What this task involves: Look through the data below and extract, unchanged, the lines from the one that contains "The width and" to the one that contains "Given: Select the", both included.

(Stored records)
....................
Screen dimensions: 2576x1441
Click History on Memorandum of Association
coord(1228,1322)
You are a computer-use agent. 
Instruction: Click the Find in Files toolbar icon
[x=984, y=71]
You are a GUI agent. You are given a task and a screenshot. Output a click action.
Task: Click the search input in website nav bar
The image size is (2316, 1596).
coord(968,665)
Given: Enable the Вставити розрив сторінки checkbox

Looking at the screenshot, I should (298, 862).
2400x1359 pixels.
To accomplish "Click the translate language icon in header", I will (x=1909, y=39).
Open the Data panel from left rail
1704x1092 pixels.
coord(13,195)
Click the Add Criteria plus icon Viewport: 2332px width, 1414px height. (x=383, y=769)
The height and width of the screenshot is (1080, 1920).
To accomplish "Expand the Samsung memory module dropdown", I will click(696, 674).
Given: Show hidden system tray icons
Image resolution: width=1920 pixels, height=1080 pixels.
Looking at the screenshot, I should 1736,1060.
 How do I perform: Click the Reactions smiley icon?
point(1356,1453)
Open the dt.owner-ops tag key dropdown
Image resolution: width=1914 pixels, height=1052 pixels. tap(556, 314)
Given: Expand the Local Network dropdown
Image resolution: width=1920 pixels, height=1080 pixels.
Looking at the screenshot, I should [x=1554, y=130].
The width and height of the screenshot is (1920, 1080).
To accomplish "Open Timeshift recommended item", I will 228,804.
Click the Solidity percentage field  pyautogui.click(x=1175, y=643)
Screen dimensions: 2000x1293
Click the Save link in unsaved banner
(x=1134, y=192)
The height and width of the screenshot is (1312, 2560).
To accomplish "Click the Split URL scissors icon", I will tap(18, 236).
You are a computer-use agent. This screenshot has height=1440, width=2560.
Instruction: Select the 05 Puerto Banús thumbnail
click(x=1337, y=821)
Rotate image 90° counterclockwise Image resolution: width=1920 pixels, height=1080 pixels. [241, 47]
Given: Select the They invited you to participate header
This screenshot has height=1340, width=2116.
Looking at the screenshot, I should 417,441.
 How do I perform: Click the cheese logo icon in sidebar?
....................
Reply:
The width and height of the screenshot is (1920, 1080).
To accomplish "Open Timeshift recommended item", I will 228,804.
Click the Solidity percentage field  pyautogui.click(x=1175, y=643)
Screen dimensions: 2000x1293
Click the Save link in unsaved banner
(x=1134, y=192)
The height and width of the screenshot is (1312, 2560).
To accomplish "Click the Split URL scissors icon", I will tap(18, 236).
You are a computer-use agent. This screenshot has height=1440, width=2560.
Instruction: Select the 05 Puerto Banús thumbnail
click(x=1337, y=821)
Rotate image 90° counterclockwise Image resolution: width=1920 pixels, height=1080 pixels. [241, 47]
Given: Select the They invited you to participate header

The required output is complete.